Kimberley I'm currently reading the The Lightning Thief and love it but I also saw the film, which was good but the books is just much better.

Is it just me, or is the book on most occasions superior to the film? For example, I found twilight far better to read than the actual film.

I just wondered what other people thought about this.


message 2: by Carrie (new)

Carrie (missfryer) | 532 comments I have NEVER liked the movie better except in one case: THE JANE AUSTEN BOOK CLUB. Oh, and GONE WITH THE WIND, too. But those are just twO!

I think the books are better because
a) we use our imagination more. We make the characters look the way we want them to!
b) the book has more depth, more action, more actual plot!
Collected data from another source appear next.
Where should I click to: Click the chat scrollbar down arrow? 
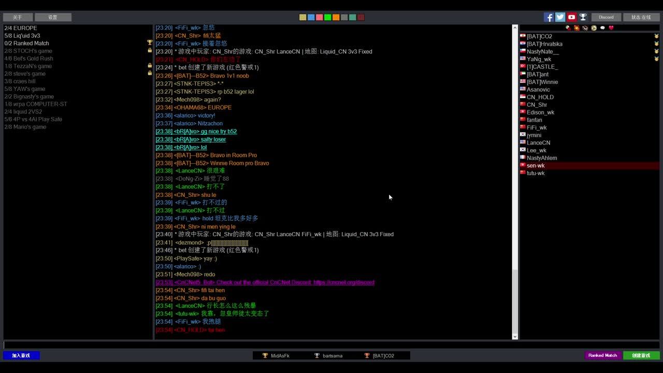pos(515,337)
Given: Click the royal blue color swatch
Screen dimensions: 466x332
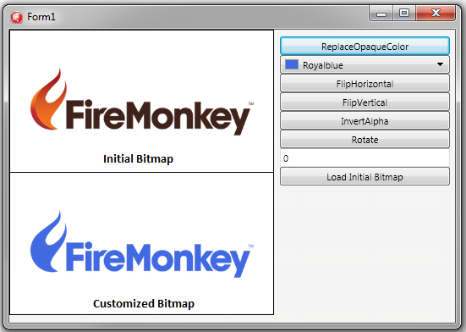Looking at the screenshot, I should (x=292, y=64).
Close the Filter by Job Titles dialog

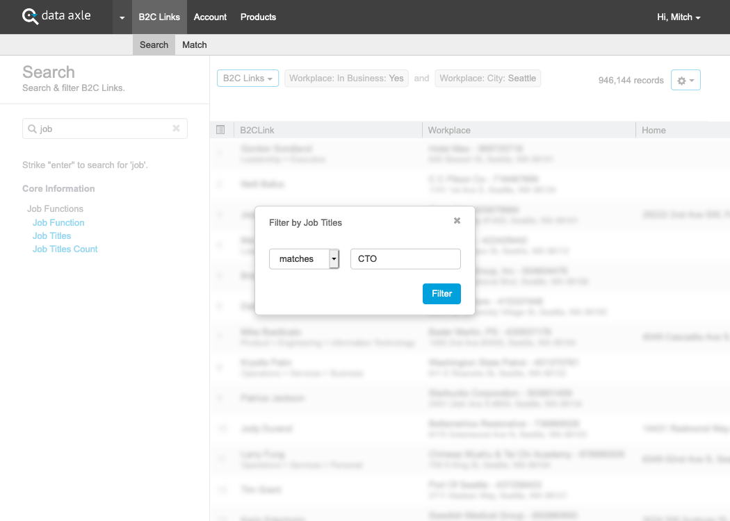tap(457, 221)
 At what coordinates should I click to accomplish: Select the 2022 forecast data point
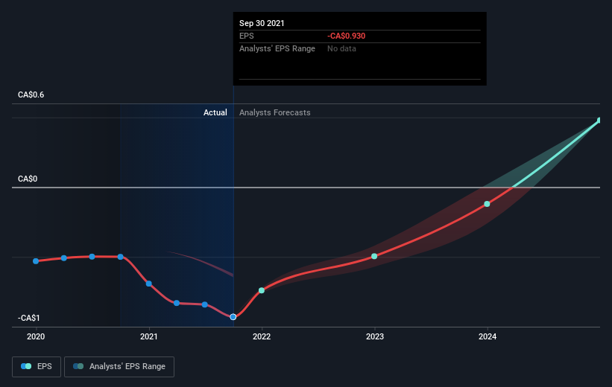[x=262, y=290]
If they made the movie EXACTLY like the book with all of the parts, it would be LONG AS CRAP. (Hello, GONE WITH THE WIND...long, but good.)
c) in movies like TO KILL A MOCKINGBIRD, they leave A LOT OUT!! IT bugs me!!
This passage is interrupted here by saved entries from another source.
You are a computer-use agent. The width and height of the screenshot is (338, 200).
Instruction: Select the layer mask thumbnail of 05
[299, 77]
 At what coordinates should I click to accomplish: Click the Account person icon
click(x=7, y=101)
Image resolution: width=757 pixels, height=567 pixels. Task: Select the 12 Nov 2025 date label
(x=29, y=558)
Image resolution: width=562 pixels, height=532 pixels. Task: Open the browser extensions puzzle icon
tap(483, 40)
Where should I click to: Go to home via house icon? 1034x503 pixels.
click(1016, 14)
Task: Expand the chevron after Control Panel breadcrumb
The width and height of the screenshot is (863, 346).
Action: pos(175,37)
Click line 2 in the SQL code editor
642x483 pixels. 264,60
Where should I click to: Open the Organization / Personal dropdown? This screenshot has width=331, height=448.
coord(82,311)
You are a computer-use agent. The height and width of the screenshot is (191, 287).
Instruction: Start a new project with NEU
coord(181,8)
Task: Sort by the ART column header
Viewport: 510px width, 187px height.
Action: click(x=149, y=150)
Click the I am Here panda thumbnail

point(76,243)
message 3: by Bloomin’Chick (Jo) aka The Eclectic Spoonie (last edited Mar 09, 2010 07:22AM) (new)

Bloomin’Chick (Jo) aka The Eclectic Spoonie (bloominchick) The rare occasion I've liked the movie better than the book are Forrest Gump and Fried Green Tomato's. Most times the movies don't live up to the magic of the book, except in the cast of the first Harry Potter movie, for me at least!


message 4: by Sheila , Supporting Chick (last edited Mar 09, 2010 08:10AM) (new)

Sheila  | 3485 comments Mod
One book I can think of where I loved the movie more than the book was The Notebook.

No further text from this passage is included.